Because of indie rock's sudden, enthusiastic rediscovery of Joy Division, it's likely My Dad Is Dead is going to be derided as some sort of hip interloper that's jumping someone else's trend. Don't make that mistake. Mark Edwards has been a player in the crying game since 1984, and The Engine Of Commerce is hardly a lame attempt to make bank. Full of maudlin guitar lines, moaning organs and vocals that make Stephin Merritt sound enthusiastic, Engine is clearly the work of a man who's seen a lot of life (40 years, if "Stories Left Untold" is to be believed). Yet rather than succumb to glum stereotype, Edwards lets his songs swell with hope and promise. In a winking refutation of the classic Ian Curtis adage, Edwards opens "Labor Of Love" with the lyric "There is nothing that could tear us apart," and even though the Peter Hook bass line is sinister, the sentiment is profoundly endearing. Engine is full of moments like these-when sunlight peeks through the chilly music and offers a glimpse of hope. Though there's little on the album that lingers once it's switched off, Edwards' sincerity instills every second of playing time with genuine sweetness. Who knows-in another 20 years, everyone might be rediscovering him. (Magnet)

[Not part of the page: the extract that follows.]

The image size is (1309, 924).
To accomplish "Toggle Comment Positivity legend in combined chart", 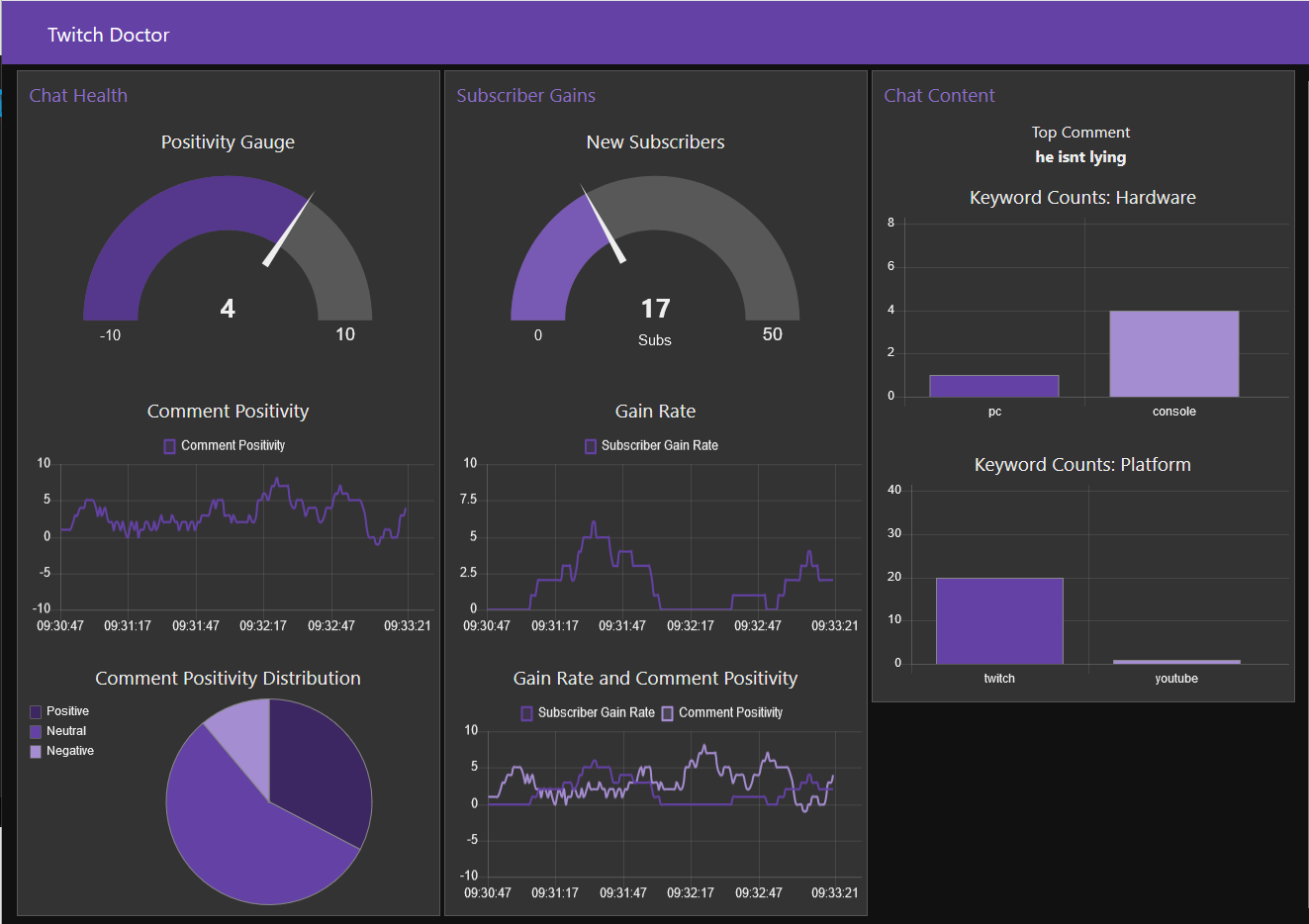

A lot of the pleasure to be derived from listening to The Engine of Commerce (a wonderful and razor sharp record title that speaks volumes of something that has without any doubt changed  and continues to change - the world around us forever), comes across in Mark Edwards stick-to-it himself, pure early 80's, indie-rock aesthetic. The record pours slowly across a broad stylistic range, swimming through all of Edwards's previous work (this being his first offering in over four years, a Presidential cycle of sorts) and updating it all along the way. From the easier-on-the-soul Joy Divison groove of "All We Want" to the brilliant usurping of Bob Mould (at being Bob Mould) on "Stories Left Untold" (one of this year's singular gems), the music on Commerce outlines a glorious heyday in American indie rock and serves up small essay's that touch upon every inch of the turf that My Dad is Dead has roamed over the past twenty years or so. And while this may sound too sprawling, or perhaps a bit obtuse, you have to listen to, or have been familiar with, My Dad is Dead and the simplicity Edwards has always employed with his music. Therein lies the great glory of Commerce: it is a record that had no intention of, or no need to, hit you over the head with even the slightest obviousness. It is wonderfully subtle, graciously moral, and (this is the kicker in today's day and age!) thoroughly non-commercial. Now that's not to say it's unlistenable, because it is anything but! It's a wonderful record to listen to, especially lyrically. On the other hand, it's real music, expressing real and personal sensibilities, and that's the sort of thing that has been lost on our culture over the past 20 boom-boom years: people. I like people. (Bangsheet)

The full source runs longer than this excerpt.